A ‘supersized’ trust was investigated by the government over allegations relating to financial management just 14 months after opening from scratch with 10 schools.
The Education and Skills Funding Agency investigated the Galileo Multi-Academy Trust in June last year following concerns over its finance and governance, it has emerged.
Business interests were not always recorded and transactions with related parties were not at cost
The trust had been given government approval to open in April 2018 from scratch with 10 primary schools across the Redcar and Cleveland area.
The report is yet to be published. But annual accounts for last year state the trust broke rules over a “for-profit” contract with a firm linked to one of its directors.
The name of the firm or director in question is not named. The trust, which is listed as having “strong connections” with the Diocese of York, would not reveal which company the auditor’s conclusion related to.
In the accounts, Heather O’Driscoll, from Waltons Clark Whitehall auditors, said they found the trusts’ procurement processes “were not adhered to when procuring services from related parties”.
“Business interests were not always recorded or declared at trustee’s meetings and transactions with related parties were not at cost,” she added.
The trust featured in a Schools Week investigation into “super-sized” trusts in 2018. We revealed 31 trusts had taken on five or more schools in the year – compared with 20 in 2016-17.
Four trusts – of which Galileo was one – actually opened from scratch with ten or more schools.
The ESFA visited the trust in late June last year to “carry out a fact finding visit following allegations relating to financial management and governance”, according to annual accounts. The allegations related to between March and May last year.
The accounts added: “It is anticipated that the ESFA will publish a report under its financial management and governance review process in due course.”
Since then, Galileo has seen a churn of trustees. Seven left between September 20 and November 4. One of them was former England rugby league captain Jamie Peacock.
None of the nine trustees listed in the trust’s first annual accounts for the year ending August 31, 2018 are still in position.
Chief executive Anna Coulson also left the trust in April this year.
Prior to Easter, Galileo appointed experienced education practitioner Les Walton, currently chair of the Northern Education Trust, as interim chair to “get the trust on the right footing for the future”.
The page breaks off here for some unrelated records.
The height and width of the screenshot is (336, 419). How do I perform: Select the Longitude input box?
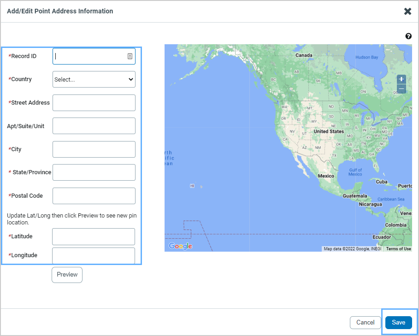[x=94, y=255]
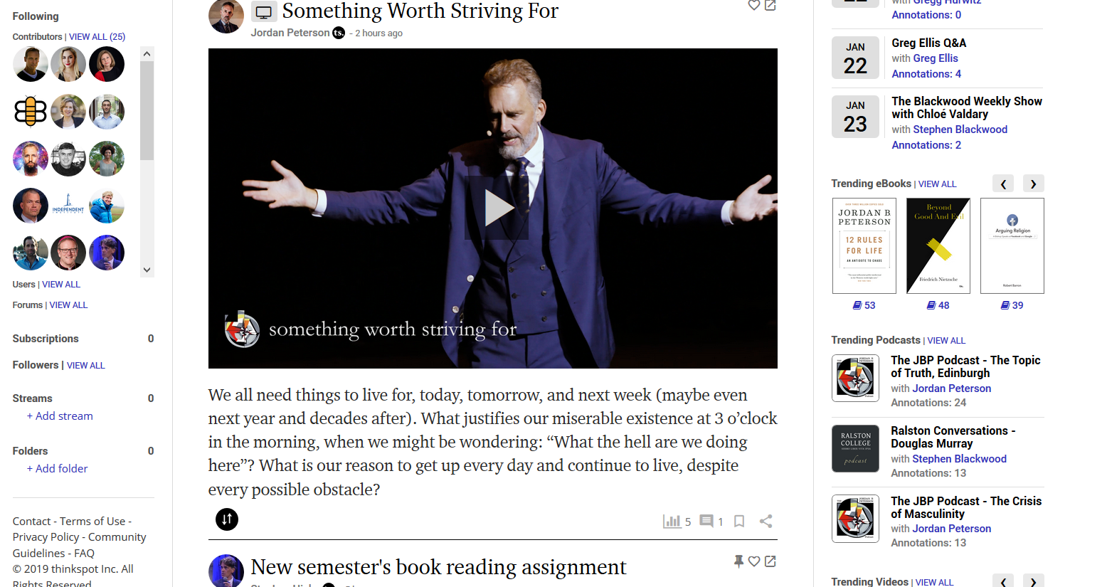Viewport: 1107px width, 587px height.
Task: Show previous Trending eBooks
Action: tap(1003, 184)
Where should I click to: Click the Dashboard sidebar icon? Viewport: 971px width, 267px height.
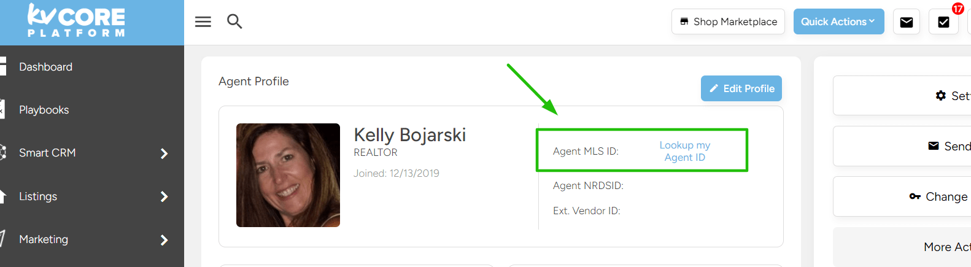coord(3,66)
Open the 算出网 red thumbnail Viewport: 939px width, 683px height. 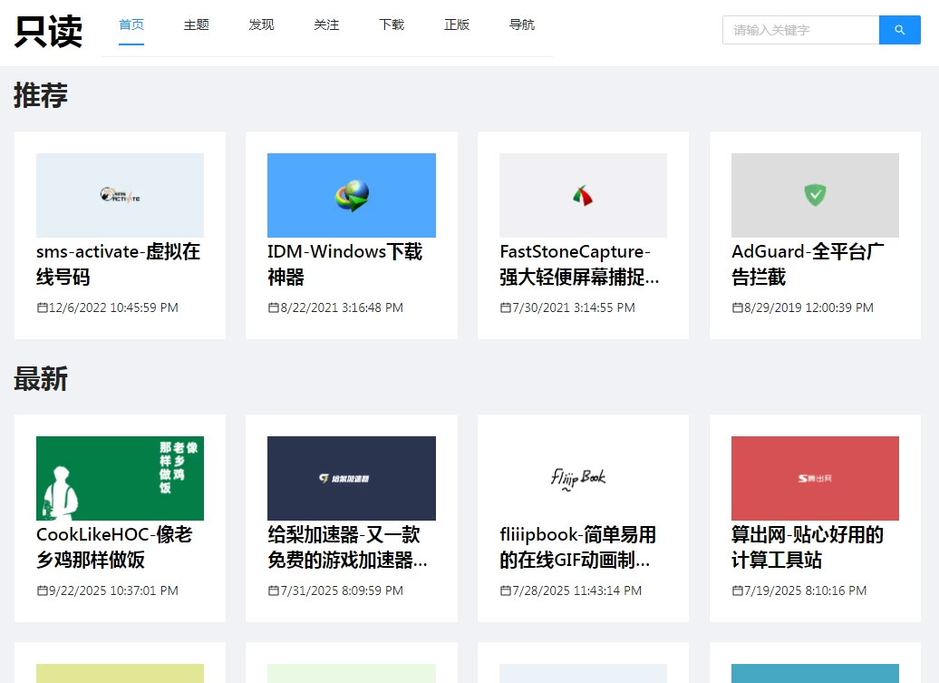coord(815,478)

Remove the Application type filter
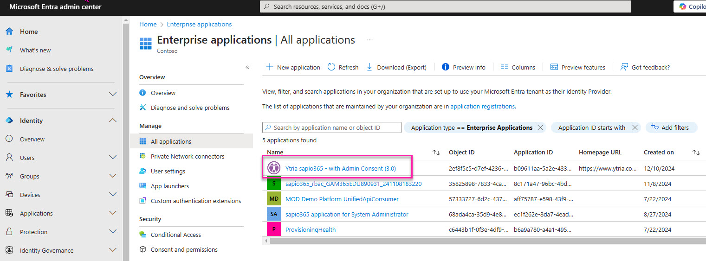point(540,127)

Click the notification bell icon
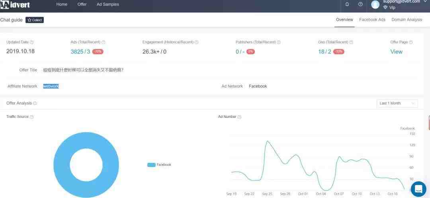pyautogui.click(x=347, y=4)
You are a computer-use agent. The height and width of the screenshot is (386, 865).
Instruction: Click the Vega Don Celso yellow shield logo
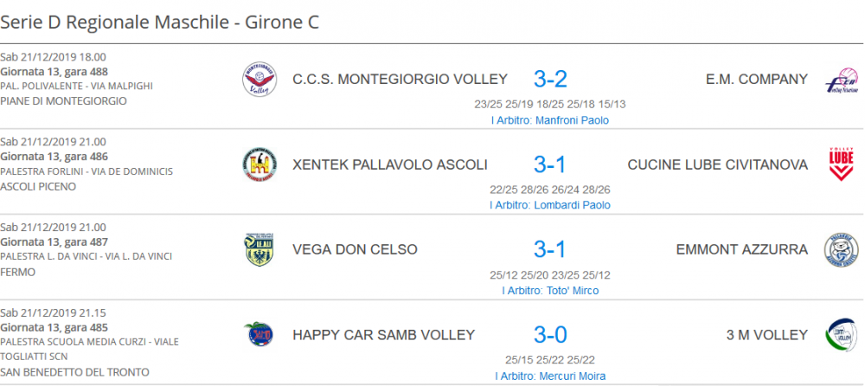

Walton, a former chair of the Education Funding Agency advisory group, said the trust board’s “prime concern” is to “ensure the best interests of the children are met. Their interests are paramount.
“This includes ensuring that good governance is front and centre of our board’s aims, approving and implementing key policies, reviewing key procurement service level agreements and contracts and implementing an appropriate staffing structure.”
An internal review, commissioned by the trust and led by a third party, has been completed following concerns from headteachers and the ESFA investigation.
The prime concern of the trust board is to ensure the best interests of the children are met
Actions taken by the trust include appointing new trustees, developing governance committee structures and restructuring the central team.
New contract tendering is also taking place for services including an internal auditor, HR, IT, catering and governance.
Galileo said that financial scrutiny is now a “central feature of the new trust board”.
Many in the sector believe early academy sponsors such as E-act and Academies Enterprise Trust ran into difficulties because the were allowed by the government to expand too quickly in their early years.
It’s not clear whether such concerns were raised when the schools were given approval to join the Galileo trust at the headteacher board meeting in January 2017.
The meeting’s minutes just state that for each conversion “key discussion points” were Ofsted, school improvement, performance and finance, with no further information.
Schools Week reported in 2018 that the trust’s schools had worked together within a teaching schools alliance before breaking away to form the trust.
Debra de Muschamp, Galileo’s interim chief executive, said this week: “Now we have a new team at the helm to drive change, we can look positively towards the future, rebuilding confidence in areas where it may have been lost and ensuring that the Galileo Multi-Academy Trust goes from strength to strength.”
The Department for Education has not responded to a request for comment.
Another rapidly-expanding trust hits problems despite the track record of trusts being allowed to grow too quickly. Michael Gove, when education secretary, said he would allow trusts to grow as quickly as possible. But due diligence is too often overlooked when trusts take on too many schools too hastily.